**Aim 1**.
Arrange the lines of the listing, from the line with "50.39 (446, 134)" to the line with "Quarterfinals (446, 20)", both included, as a numbered list. Leave out any blank lines.

**Source extract**.
To prove:
[tex]$\frac{1}{1-\cos x}-\frac{\cos x}{1+\cos x}=2 \cot ^{2} x+1[/tex]
Solution:
[tex]$LHS = \frac{1}{1-\cos x}-\frac{\cos x}{1+\cos x}[/tex]
Multiply first term by [tex]\frac{1+cos x}{1+cos x}[/tex] and second term by [tex]\frac{1-cos x}{1-cos x}[/tex].
[tex]$= \frac{1(1+\cos x)}{(1-\cos x)(1+\cos x)}-\frac{\cos x(1-\cos x)}{(1+\cos x)(1-\cos x)}[/tex]
Using the identity: [tex](a-b)(a+b)=(a^2-b^2)[/tex]
[tex]$= \frac{1+\cos x}{(1^2-\cos^2 x)}-\frac{\cos x-\cos^2 x}{(1^2-\cos^2 x)}[/tex]
Denominators are same, you can subtract the fractions.
[tex]$= \frac{1+\cos x-\cos x+\cos^2 x}{(1^2-\cos^2 x)}[/tex]
Using the identity: [tex]1-\cos ^{2}(x)=\sin ^{2}(x)[/tex]
[tex]$= \frac{1+\cos^2 x}{\sin^2x}[/tex]
Using the identity: [tex]1=\cos ^{2}(x)+\sin ^{2}(x)[/tex]
[tex]$=\frac{\cos ^{2}x+\cos ^{2}x+\sin ^{2}x}{\sin ^{2}x}[/tex]
[tex]$=\frac{\sin ^{2}x+2 \cos ^{2}x}{\sin ^{2}x}[/tex] ------------ (1)
[tex]RHS=2 \cot ^{2} x+1[/tex]
Using the identity: [tex]\cot (x)=\frac{\cos (x)}{\sin (x)}[/tex]
[tex]$=1+2\left(\frac{\cos x}{\sin x}\right)^{2}[/tex]
[tex]$=1+2\frac{\cos^{2} x}{\sin^{2} x}[/tex]
[tex]$=\frac{\sin^2 x + 2\cos^{2} x}{\sin^2 x}[/tex] ------------ (2)
Equation (1) = Equation (2)
LHS = RHS
[tex]$\frac{1}{1-\cos x}-\frac{\cos x}{1+\cos x}=2 \cot ^{2} x+1[/tex]
Hence proved.

**Input material**.
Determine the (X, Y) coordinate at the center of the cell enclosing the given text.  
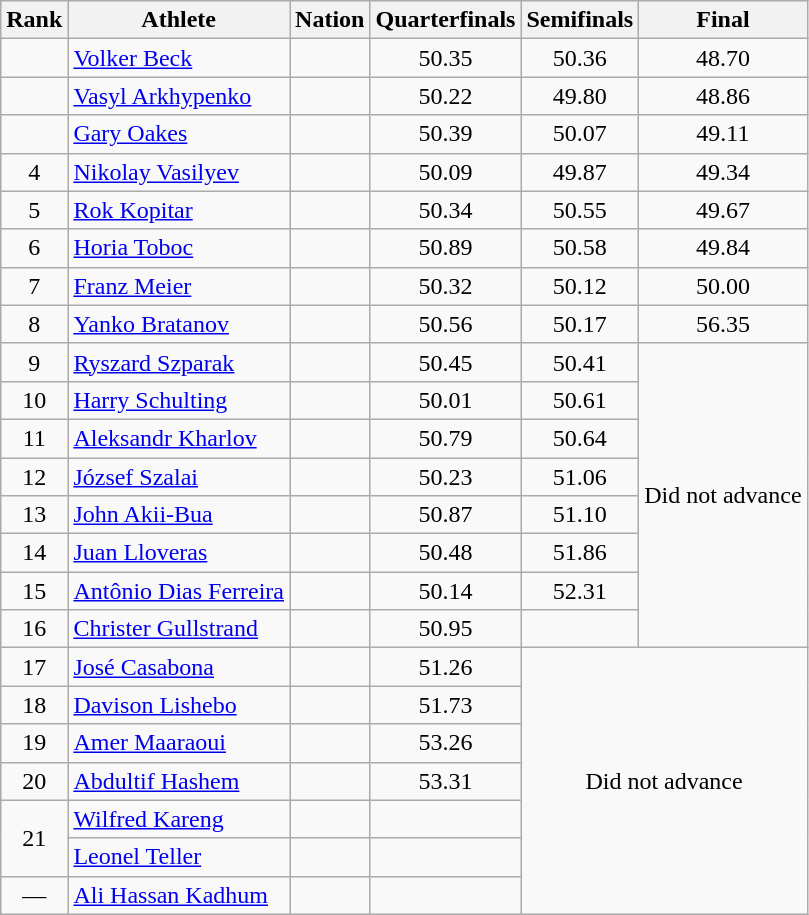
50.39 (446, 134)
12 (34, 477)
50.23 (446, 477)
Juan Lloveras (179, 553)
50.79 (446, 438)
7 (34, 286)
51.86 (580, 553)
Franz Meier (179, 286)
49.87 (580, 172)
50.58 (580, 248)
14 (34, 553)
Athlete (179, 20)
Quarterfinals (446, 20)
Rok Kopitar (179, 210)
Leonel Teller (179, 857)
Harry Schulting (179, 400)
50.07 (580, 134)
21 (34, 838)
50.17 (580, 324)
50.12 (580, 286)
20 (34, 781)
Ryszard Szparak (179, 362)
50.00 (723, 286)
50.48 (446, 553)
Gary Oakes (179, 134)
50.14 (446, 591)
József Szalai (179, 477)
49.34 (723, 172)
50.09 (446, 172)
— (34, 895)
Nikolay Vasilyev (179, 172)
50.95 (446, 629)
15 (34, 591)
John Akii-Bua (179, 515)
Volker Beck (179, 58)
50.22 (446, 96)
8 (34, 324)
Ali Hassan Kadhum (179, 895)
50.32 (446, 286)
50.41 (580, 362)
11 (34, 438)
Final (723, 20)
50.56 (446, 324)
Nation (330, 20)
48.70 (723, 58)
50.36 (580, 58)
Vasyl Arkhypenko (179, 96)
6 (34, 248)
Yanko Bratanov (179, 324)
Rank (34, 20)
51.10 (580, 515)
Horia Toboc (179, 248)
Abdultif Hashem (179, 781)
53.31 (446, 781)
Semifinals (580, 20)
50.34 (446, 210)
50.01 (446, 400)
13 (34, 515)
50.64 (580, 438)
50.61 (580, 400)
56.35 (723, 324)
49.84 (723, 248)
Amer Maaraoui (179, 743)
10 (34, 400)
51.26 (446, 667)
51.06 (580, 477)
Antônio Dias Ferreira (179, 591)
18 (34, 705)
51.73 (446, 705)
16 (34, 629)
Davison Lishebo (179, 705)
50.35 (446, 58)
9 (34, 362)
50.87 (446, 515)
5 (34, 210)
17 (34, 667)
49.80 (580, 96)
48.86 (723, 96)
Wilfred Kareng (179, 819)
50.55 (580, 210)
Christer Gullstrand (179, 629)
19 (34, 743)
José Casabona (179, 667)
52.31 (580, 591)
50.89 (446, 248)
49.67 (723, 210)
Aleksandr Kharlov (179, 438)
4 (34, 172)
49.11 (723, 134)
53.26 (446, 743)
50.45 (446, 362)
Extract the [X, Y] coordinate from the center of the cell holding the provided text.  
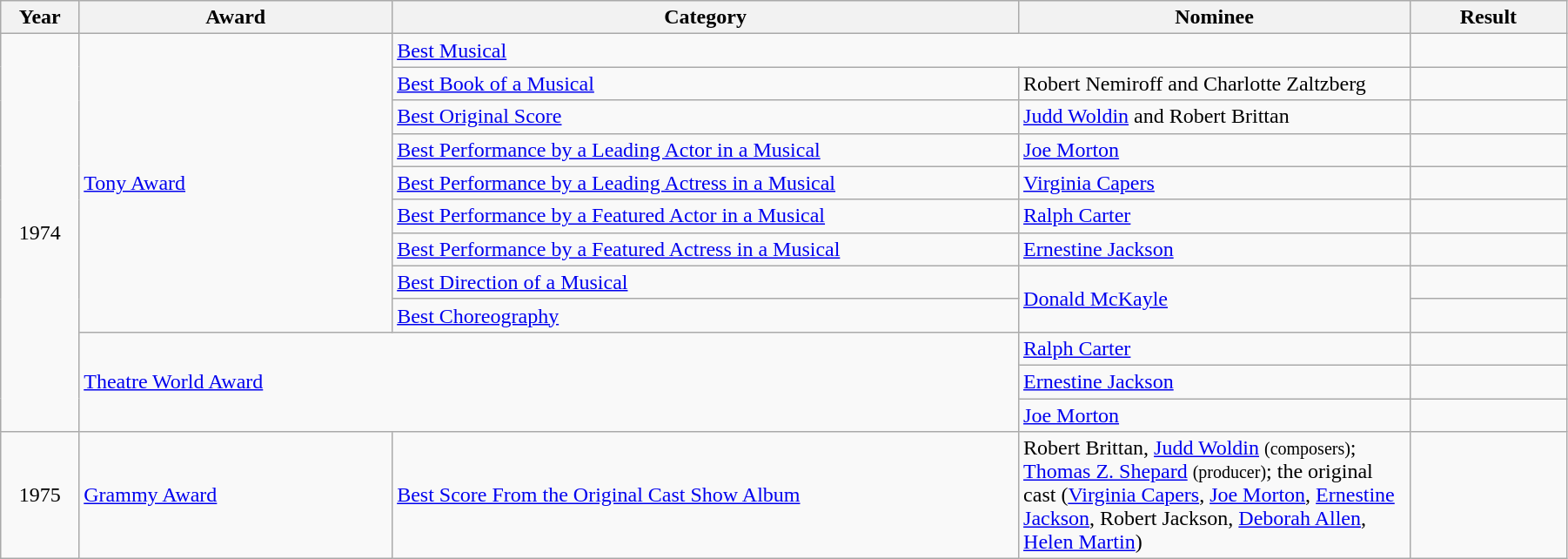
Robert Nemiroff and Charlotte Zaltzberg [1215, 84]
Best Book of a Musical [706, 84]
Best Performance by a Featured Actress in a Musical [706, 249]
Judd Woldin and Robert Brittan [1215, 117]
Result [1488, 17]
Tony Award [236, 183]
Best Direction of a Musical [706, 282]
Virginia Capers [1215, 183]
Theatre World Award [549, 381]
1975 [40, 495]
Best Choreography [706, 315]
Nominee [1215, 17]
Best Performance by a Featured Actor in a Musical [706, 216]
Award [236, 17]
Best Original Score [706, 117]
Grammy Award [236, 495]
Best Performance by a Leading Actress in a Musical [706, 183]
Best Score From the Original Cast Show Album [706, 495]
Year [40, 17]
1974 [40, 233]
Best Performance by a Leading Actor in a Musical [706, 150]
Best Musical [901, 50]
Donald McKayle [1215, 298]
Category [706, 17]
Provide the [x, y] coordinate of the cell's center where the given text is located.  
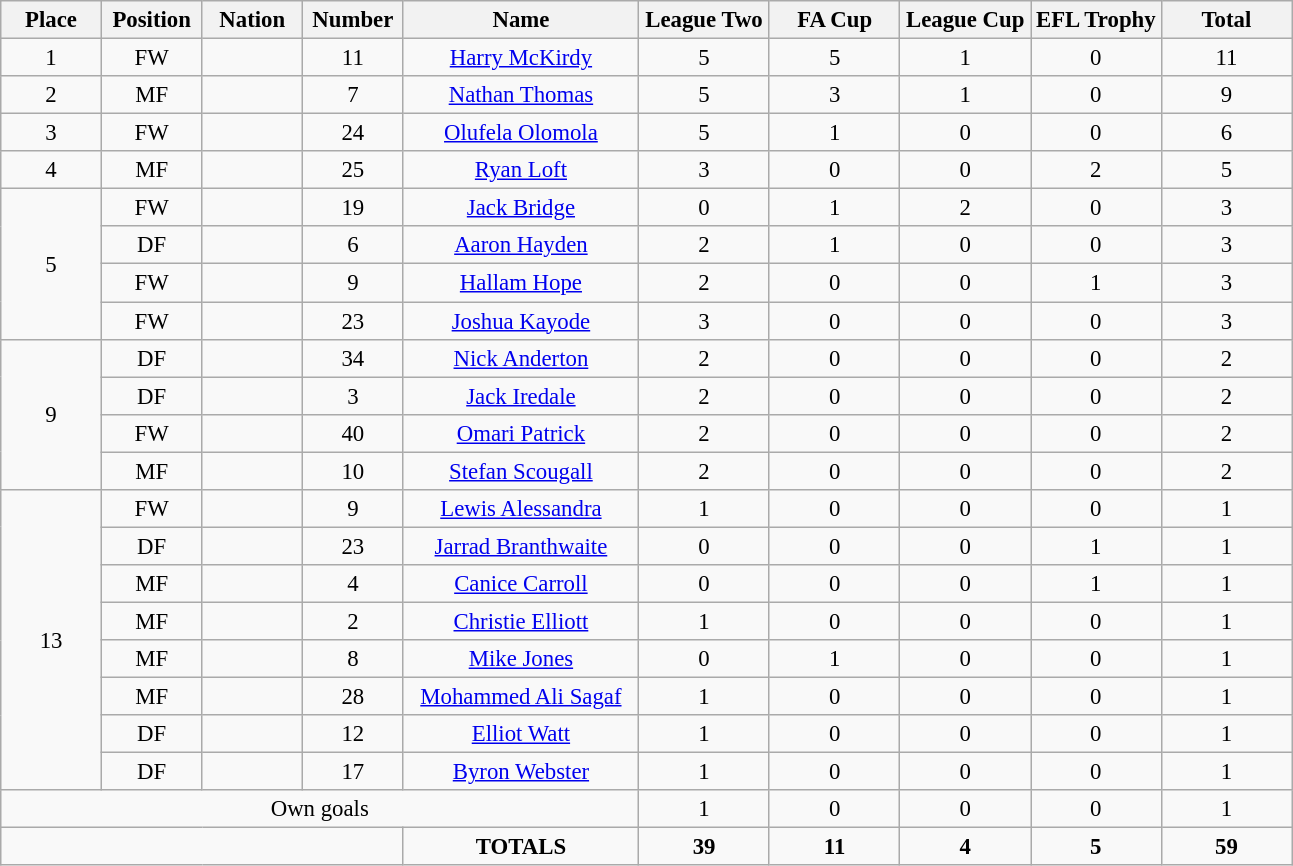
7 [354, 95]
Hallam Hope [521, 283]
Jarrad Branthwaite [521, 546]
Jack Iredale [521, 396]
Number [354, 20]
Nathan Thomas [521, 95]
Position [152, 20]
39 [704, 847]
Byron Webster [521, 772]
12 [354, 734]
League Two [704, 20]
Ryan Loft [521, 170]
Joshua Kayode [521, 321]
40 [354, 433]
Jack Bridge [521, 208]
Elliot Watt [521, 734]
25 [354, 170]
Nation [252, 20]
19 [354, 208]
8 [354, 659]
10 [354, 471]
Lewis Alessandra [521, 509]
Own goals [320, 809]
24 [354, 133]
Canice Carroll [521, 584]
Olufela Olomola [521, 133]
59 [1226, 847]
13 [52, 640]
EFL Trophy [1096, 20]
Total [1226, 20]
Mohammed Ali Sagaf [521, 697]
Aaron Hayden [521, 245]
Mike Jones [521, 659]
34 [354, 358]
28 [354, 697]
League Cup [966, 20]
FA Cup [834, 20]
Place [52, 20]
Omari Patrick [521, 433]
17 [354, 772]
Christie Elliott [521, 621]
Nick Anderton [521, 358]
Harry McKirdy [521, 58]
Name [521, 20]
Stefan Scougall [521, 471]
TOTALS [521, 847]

**Aim 2**.
Summarize the trigonometric proof in two sentences.

**Correct response 1**.
1. 50.39 (446, 134)
2. 12 (34, 477)
3. 50.23 (446, 477)
4. Juan Lloveras (179, 553)
5. 50.79 (446, 438)
6. 7 (34, 286)
7. 51.86 (580, 553)
8. Franz Meier (179, 286)
9. 49.87 (580, 172)
10. 50.58 (580, 248)
11. 14 (34, 553)
12. Athlete (179, 20)
13. Quarterfinals (446, 20)

**Correct response 2**.
The proof sets out to show that 1/(1 − cos x) − cos x/(1 + cos x) = 2cot²x + 1. It combines the left side's fractions and applies identities, including 1 − cos²x = sin²x, to reach (sin²x + 2cos²x)/sin²x, then rewrites the right side with cot x = cos x/sin x to get the same expression, so LHS = RHS.